Your goal:
For this exercise, please return exactly the line containing "Screen dimensions: 700x859" and each line after it through the end of the records, with no pictures included.

Records from a dataset:
**********

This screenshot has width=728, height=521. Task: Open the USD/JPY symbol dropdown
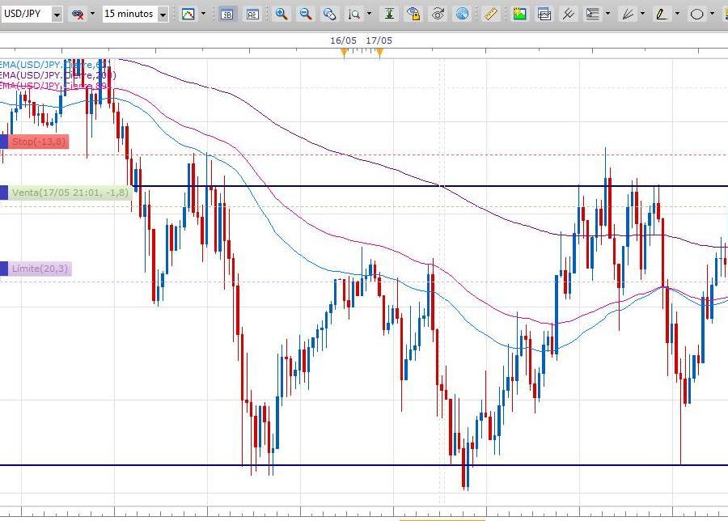click(57, 15)
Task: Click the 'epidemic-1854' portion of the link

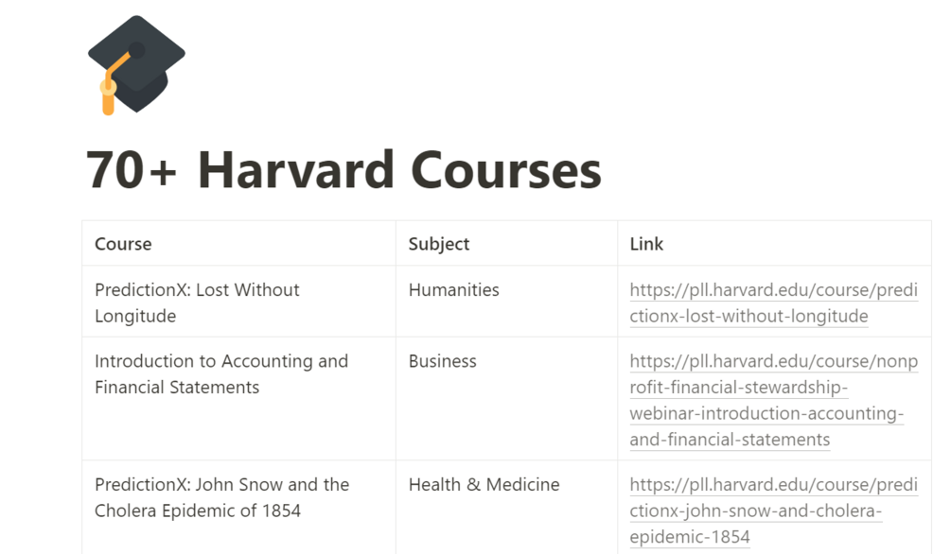Action: [x=690, y=536]
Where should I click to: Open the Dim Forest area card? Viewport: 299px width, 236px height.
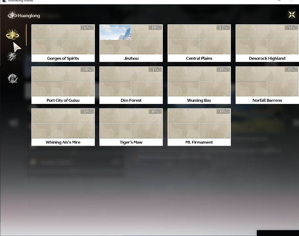coord(131,85)
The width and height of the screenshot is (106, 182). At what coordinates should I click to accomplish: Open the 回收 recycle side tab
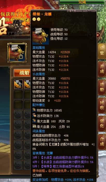coord(102,106)
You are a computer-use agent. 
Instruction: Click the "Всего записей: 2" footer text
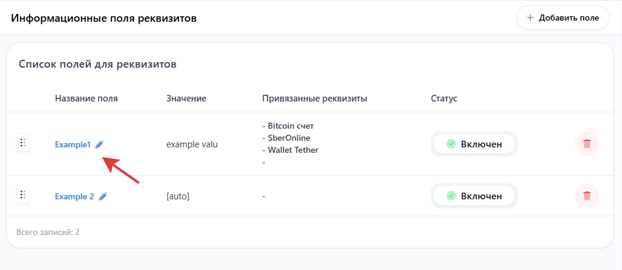[x=49, y=231]
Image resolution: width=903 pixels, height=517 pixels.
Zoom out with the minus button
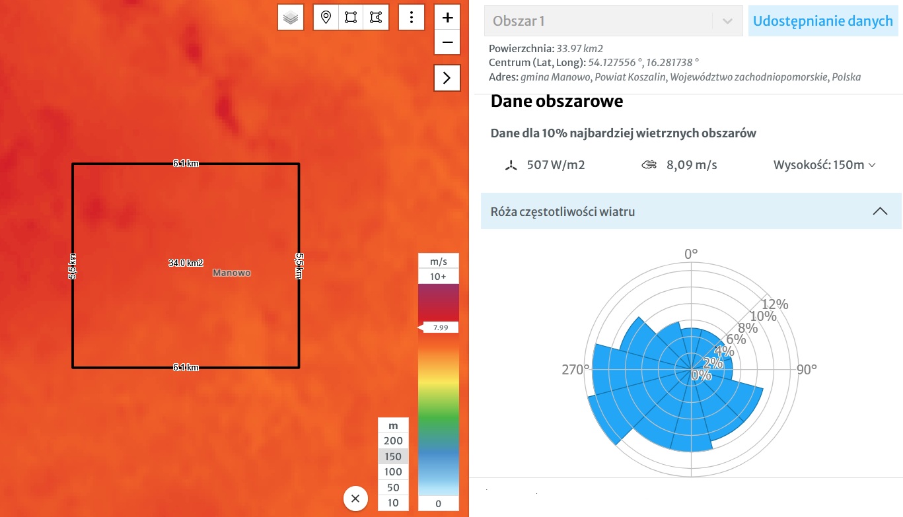pyautogui.click(x=447, y=42)
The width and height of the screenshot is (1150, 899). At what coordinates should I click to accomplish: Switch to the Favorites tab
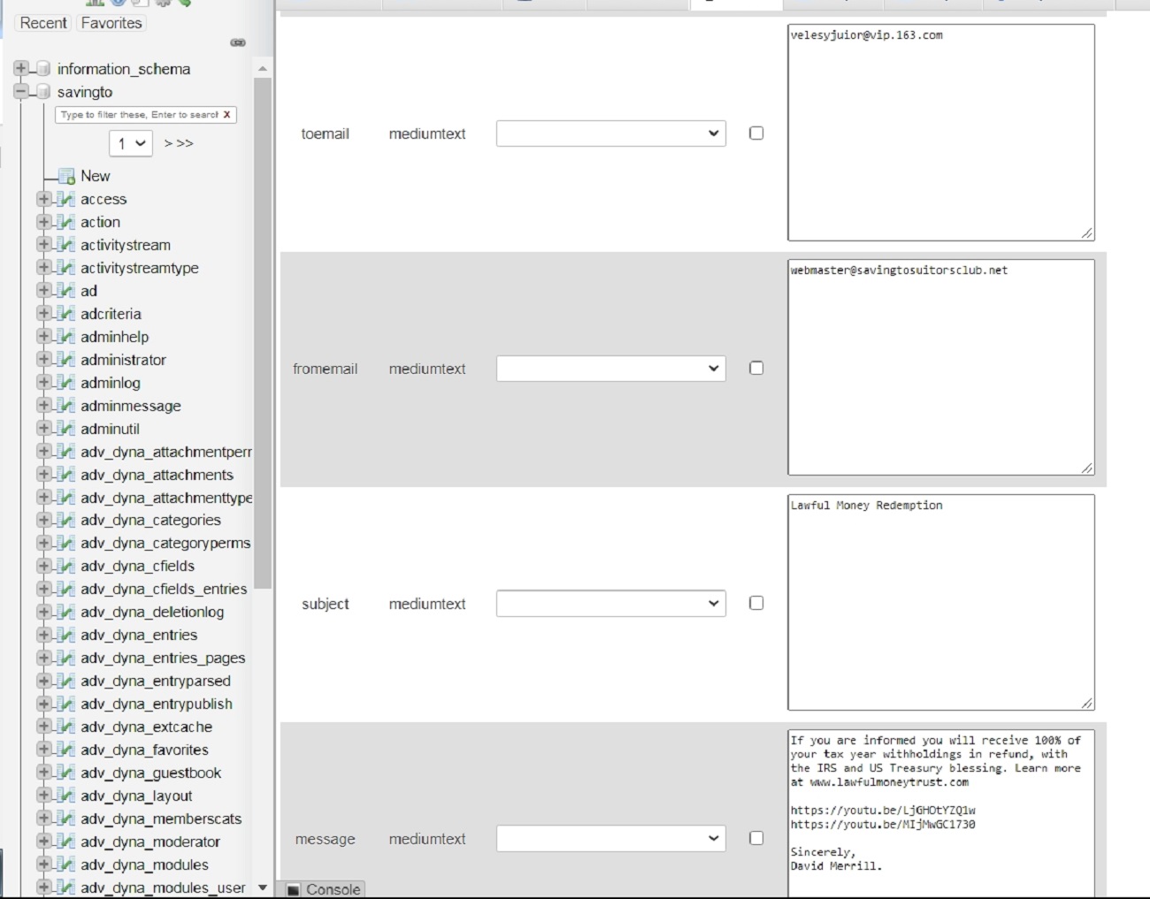pyautogui.click(x=111, y=23)
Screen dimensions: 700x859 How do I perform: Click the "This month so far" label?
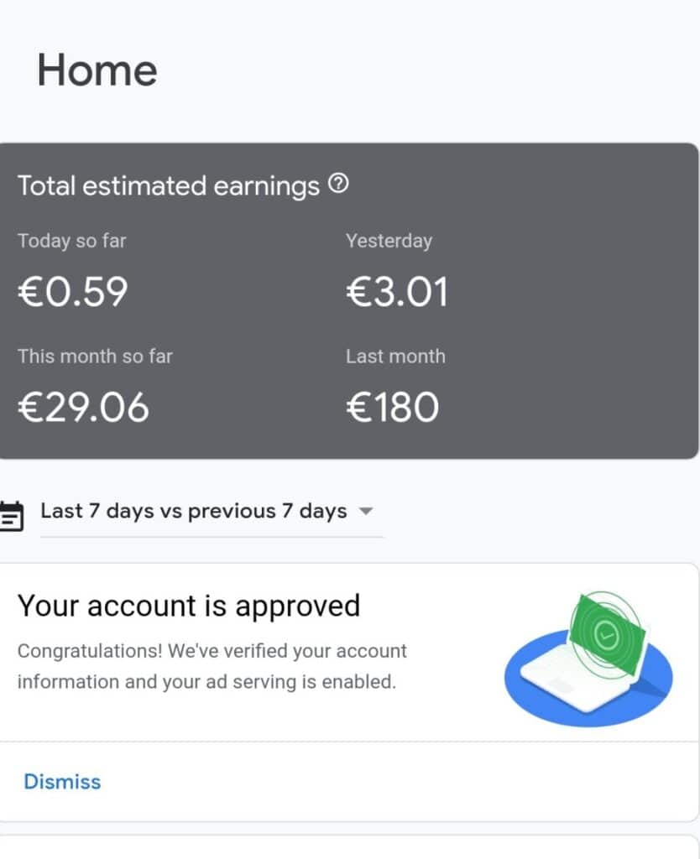(x=96, y=356)
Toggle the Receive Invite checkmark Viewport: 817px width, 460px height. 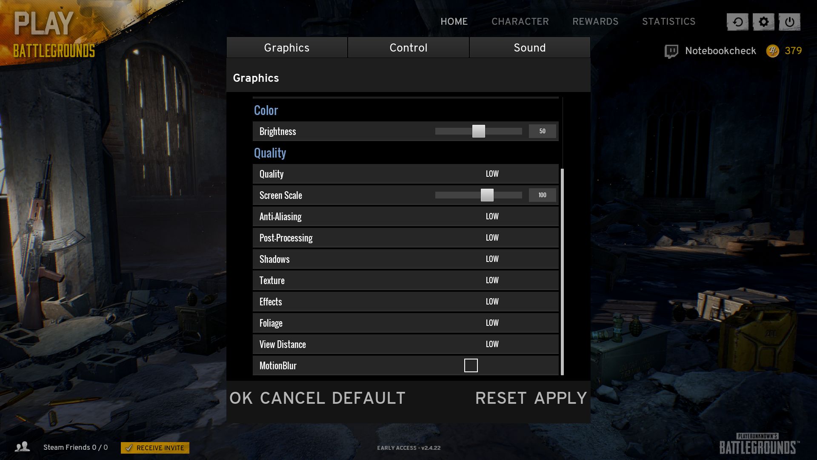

**********

Solved problem:
Screen dimensions: 700x859 How do I perform: Click the "This month so far" label?
(x=96, y=356)
Toggle the Receive Invite checkmark Viewport: 817px width, 460px height. 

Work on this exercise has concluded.